Hacker News new | ask | show | jobs
by jimis 2781 days ago
LMDB is a very good choice for many well-known reasons. I don't need to expand here, the advantages are well documented, and more and more projects are choosing LMDB.

However LMDB does not solve all problems, and can be a bad choice for some, and I couldn't find this documented anywhere. Specifically write-intensive workload. Why?

- LMDB by default provides full ACID semantics, which means that after every key-value write committed, it needs to sync to disk. Apparently if this happens tens of times per second, your system performance will suffer.

- LMDB provides a super-fast asynchronous mode (`MDB_NOSYNC`), and this is the one most often benchmarked. Writes are super-fast with this. But a little known fact is that you lose all of ACID, meaning that a system crash can cause total loss of the database. Only use `MDB_NOSYNC` if your data is expendable.

In short, I would advise against LMDB if you are expecting to have more than a couple of independent writes per second. In this case, consider choosing a database that syncs to disk only occasionally, offering just ACI semantics (without Durability, which means that a system crash can cause loss of only the last seconds of data).

3 comments

> But a little known fact is that you lose all of ACID, meaning that a system crash can cause total loss of the database.

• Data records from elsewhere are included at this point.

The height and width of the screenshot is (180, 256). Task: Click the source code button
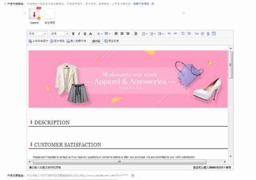pyautogui.click(x=96, y=41)
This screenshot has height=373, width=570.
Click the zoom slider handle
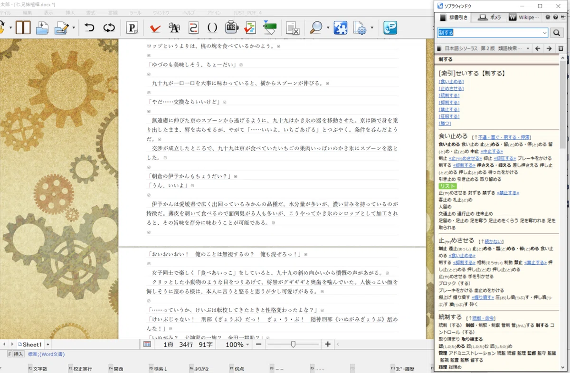pyautogui.click(x=293, y=344)
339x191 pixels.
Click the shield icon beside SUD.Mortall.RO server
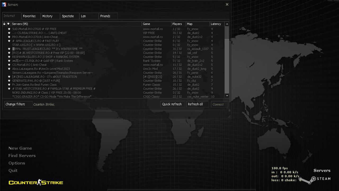(x=9, y=29)
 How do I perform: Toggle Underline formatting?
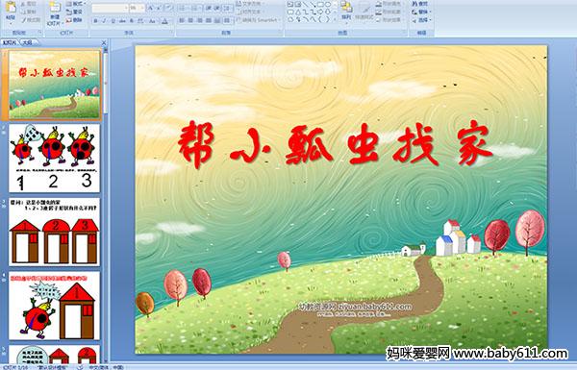pyautogui.click(x=113, y=21)
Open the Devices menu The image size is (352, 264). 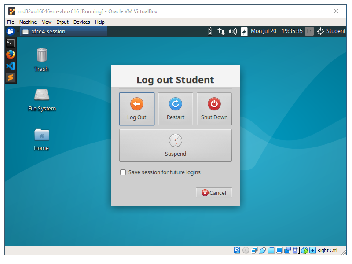tap(81, 22)
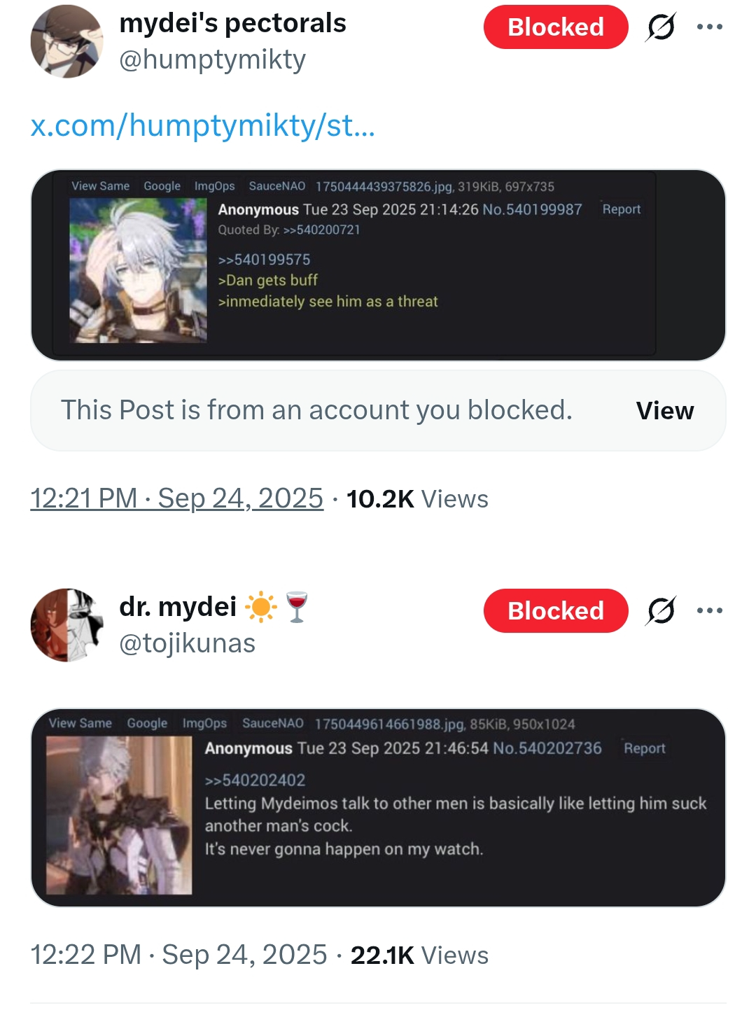Click View to reveal the blocked post

[x=665, y=411]
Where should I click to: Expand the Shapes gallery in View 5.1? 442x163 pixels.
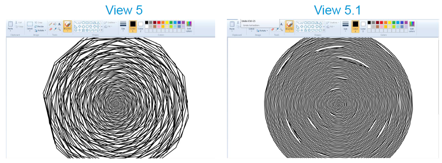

Only use `MDB_NOSYNC` if your data is expendable.

Last I looked into LMDB, this was only the case if the filesystem doesn't respect write ordering, which depends on the filesystem. Otherwise you get everything but durability (i.e. ACI) If I recall, writes are ordered by default on Ext3.

This is exactly our experience. Using the default settings, RocksDB massively outperform LMDB on single-key write workload, because it writes asynchronously.
Your advice made sense in the age of rotating platter HDDs, limited to a max of ~120 IOPS. Today's world of NVMe SSDs makes your considerations obsolete.
There's an even older technology, battery backed RAM cached HDDs, that gives you everything an SSD can, except the thing you aren't actually using here, fast random-access read performance.
That's not true. With SSDs we can sync with the disk more often, but it's still very slow.